Some of the most formative years of Dr Mohd Manzoor Alam were spent in Saudi Arabia. The young economist from Aligarh Muslim University was now working in prestigious departments of the ministry of finance and affiliated departments. Nine long years into his employment in the Kingdom, his concerns towards the homeland did not flag. The biography notes that he remained determined, striving to pave the way for justice, inclusivity, and equality. “He came into contact with some of the important figures of that era which included Dr Ahmad Totonji, Dr AbdulHamid Ahmad AbuSulayman, Dr Taha Jabir Alalwani, Dr Hisham Altalib, Dr Jamal M Albarzinji, Dr Ismail Raji Al-Faruqi, Dr Fazlur Rahman, Dr Hassan Al-Turabi, Dr Anwar Ibrahim, Prof Omar Hasan Kasule, Dr Abdul Rahman Bin Aqeel, Dr Ahmed Mohammed Ali Al-Madani, Dr Ibrahim H Al-Quayid, Dr Abdullah Turkistani, Dr Sheikh Talal M Badkuk, Dr Abdullah Matouk Al-Maatouk, Prof Samir Qasim Fakhro, Datok Seri M Iqbal Rawther, Dr Mohd Ghazali Bin Md Noor, A J M Zaneer, Mohammad Siddiq, among others.”

Dr Anwar Ibrahim, now the Prime Minister of Malayasia, sent his special message for the book release function and expressed his views in the biography: “Dr M Manzoor Alam is a man of exceptional intellect, honesty and unwavering integrity. I’ve known him for over four decades. Certainly back then, our hair and beards were full black. Our paths first crossed at an International Islamic Federation of Student Organisation (IIFSO) conference in the 1970s, where I was immediately struck by his kindness and his deep commitment to the cause of dawah.”

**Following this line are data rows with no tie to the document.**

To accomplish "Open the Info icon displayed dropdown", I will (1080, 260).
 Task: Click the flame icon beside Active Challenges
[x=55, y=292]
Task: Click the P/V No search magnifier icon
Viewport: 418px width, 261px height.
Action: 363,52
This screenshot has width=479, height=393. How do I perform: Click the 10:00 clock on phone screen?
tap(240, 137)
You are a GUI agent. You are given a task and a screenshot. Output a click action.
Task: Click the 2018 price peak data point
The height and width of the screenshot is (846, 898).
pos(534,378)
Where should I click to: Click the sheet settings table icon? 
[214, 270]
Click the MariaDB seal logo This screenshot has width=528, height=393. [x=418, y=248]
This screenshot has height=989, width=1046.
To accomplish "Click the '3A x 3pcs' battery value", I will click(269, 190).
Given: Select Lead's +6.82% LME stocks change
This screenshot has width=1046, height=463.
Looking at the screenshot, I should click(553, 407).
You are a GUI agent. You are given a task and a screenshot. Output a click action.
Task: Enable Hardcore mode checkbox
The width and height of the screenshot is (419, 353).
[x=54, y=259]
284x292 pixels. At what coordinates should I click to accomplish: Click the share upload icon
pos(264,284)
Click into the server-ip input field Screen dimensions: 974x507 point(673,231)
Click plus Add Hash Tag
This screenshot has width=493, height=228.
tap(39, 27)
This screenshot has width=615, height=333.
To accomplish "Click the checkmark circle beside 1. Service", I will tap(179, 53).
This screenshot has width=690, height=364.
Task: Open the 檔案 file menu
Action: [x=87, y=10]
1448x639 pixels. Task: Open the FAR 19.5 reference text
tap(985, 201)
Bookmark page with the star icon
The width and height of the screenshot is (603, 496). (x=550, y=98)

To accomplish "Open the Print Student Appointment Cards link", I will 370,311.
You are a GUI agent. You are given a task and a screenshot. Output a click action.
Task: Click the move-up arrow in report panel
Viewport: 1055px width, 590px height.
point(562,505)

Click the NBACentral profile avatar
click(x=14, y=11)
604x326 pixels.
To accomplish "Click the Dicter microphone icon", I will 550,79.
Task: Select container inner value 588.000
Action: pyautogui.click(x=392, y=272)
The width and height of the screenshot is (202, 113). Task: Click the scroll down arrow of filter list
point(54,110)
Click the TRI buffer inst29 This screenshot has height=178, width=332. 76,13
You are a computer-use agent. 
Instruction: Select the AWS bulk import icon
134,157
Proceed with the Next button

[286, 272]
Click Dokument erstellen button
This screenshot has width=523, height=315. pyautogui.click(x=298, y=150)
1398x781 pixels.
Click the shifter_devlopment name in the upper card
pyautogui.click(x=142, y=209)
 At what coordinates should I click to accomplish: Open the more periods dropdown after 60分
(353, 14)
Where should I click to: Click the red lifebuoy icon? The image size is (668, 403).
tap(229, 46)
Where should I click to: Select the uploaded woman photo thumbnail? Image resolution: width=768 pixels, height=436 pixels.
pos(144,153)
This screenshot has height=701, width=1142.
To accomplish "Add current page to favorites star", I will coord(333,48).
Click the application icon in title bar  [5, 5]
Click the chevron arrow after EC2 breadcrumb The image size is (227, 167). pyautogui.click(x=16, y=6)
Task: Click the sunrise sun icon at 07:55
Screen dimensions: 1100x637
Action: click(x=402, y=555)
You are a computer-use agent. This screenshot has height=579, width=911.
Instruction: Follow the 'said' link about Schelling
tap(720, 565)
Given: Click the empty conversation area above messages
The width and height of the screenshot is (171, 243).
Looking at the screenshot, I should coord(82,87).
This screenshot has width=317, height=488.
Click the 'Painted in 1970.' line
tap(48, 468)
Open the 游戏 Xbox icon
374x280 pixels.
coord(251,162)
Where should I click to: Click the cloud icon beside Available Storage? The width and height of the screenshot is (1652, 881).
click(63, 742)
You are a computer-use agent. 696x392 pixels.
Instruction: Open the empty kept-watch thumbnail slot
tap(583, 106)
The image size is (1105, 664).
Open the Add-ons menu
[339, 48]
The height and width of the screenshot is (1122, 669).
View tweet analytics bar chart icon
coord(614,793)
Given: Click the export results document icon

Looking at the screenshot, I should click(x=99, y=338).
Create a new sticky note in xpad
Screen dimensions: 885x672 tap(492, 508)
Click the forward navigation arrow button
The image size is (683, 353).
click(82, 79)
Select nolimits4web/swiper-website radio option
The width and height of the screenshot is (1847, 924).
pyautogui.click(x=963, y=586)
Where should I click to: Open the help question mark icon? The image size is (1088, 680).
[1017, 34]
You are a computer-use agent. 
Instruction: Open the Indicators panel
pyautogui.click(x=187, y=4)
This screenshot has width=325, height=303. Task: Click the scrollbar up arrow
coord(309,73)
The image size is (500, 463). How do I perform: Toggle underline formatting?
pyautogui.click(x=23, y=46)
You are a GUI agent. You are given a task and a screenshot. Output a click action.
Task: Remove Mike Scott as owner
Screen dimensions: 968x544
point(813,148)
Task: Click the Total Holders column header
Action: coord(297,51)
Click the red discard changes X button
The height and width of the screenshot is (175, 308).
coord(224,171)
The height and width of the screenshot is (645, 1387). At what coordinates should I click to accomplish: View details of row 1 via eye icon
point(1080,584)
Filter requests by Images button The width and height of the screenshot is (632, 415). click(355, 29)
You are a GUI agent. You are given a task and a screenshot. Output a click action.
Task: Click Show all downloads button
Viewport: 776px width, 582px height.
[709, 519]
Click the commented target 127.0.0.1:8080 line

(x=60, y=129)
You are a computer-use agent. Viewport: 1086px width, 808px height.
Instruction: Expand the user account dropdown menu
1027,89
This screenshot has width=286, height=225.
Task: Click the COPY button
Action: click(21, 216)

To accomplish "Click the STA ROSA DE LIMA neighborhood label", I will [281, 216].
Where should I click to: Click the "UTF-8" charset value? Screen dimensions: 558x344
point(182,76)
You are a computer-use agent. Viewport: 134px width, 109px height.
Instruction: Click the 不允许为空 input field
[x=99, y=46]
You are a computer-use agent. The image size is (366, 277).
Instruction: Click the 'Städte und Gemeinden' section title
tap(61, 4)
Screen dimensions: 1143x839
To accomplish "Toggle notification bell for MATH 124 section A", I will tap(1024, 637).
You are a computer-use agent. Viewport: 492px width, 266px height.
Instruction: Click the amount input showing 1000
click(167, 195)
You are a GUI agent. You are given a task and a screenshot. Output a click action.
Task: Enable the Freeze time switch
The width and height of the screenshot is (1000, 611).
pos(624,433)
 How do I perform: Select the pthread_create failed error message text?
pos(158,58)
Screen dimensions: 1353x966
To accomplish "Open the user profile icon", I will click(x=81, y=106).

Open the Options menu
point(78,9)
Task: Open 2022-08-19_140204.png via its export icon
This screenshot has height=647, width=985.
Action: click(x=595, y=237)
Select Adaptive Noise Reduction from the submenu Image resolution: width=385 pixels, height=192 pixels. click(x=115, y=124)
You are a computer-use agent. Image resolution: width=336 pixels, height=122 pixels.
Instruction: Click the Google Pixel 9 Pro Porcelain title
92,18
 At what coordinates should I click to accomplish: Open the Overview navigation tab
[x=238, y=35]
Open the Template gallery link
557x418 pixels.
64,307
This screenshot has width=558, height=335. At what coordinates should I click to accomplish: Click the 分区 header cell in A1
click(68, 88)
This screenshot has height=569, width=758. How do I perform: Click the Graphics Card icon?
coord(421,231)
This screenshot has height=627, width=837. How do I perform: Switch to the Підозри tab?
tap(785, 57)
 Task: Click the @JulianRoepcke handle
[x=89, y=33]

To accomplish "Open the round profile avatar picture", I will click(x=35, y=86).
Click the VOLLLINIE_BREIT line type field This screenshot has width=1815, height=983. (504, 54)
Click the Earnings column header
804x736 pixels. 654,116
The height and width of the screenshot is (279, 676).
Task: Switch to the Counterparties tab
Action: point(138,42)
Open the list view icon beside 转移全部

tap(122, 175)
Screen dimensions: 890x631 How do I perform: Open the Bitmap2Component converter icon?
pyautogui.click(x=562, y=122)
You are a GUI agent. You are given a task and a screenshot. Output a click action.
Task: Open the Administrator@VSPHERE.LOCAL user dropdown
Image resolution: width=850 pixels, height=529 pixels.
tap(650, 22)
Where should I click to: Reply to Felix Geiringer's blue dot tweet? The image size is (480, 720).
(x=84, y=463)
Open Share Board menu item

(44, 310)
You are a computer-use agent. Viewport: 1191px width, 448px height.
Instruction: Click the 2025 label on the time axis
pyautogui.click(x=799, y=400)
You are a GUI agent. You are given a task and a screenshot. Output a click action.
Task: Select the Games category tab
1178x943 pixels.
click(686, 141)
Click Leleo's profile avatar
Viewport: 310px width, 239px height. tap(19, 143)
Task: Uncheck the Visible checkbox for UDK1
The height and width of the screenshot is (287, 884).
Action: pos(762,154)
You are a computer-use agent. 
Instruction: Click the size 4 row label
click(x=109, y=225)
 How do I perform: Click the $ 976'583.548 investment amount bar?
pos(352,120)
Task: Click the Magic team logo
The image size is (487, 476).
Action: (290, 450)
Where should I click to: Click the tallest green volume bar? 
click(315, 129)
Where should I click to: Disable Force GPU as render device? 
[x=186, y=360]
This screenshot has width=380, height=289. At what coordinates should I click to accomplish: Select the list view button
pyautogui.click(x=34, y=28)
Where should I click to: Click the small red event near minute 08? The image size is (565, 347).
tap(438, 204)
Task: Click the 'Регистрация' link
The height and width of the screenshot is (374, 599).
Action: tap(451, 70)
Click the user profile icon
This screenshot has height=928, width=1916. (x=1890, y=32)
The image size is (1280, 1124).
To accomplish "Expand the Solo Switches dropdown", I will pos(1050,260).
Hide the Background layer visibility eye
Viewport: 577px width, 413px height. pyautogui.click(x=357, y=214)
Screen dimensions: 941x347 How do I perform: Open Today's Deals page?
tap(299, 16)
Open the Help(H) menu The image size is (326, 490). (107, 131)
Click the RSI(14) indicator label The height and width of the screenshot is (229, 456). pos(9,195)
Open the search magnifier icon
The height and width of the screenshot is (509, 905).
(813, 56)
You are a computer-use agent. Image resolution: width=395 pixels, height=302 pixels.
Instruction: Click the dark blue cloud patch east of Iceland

“I have personally participated in numerous programs with Brother Manzoor in Delhi, Kozhikode (Calicut) and other places. He has a profound impact in bringing together great experts and thinkers to engage in academic work and research on various issues, particularly those related to the Muslims. He often cites notable reports like the Sachar Committee Report, which addressed the issues of Muslim educational and economic marginalisation and recommended immediate action for their resolution. He has also consistently been a voice for the Dalit community, the impoverished untouchables of India, believing that efforts to alleviate extreme poverty are essential and crucial for restoring the dignity of the entire Indian community, both individually and collectively,” he said.
Focus on the youth

From New York, a senior Islamic scholar-ideologue Dr Ahmad Totonji had recalled his memories of meeting and working with Dr Alam, “In Saudi Arabia, Dr Alam seized the opportunity to engage with students from 60 countries at Imam Mohammad Ibn Saud Islamic University (IMISIU). During this time, he also collaborated with Dr Ahmed Mohammed Ali Al-Madani, chairman of the Islamic Development Bank (IsDB) Group to present a comprehensive report on the state of the Muslims in India. Their findings recommended a ten-day visit to assess conditions first hand. Dr Alam compiled a detailed report, which the IsDB utilised to allocate US $10 million for the enhancement of the Muslim educational institutions and further improvements in conditions. Additionally, it was also decided to commit an additional US $10 million over subsequent years, a commitment that continues to this day.”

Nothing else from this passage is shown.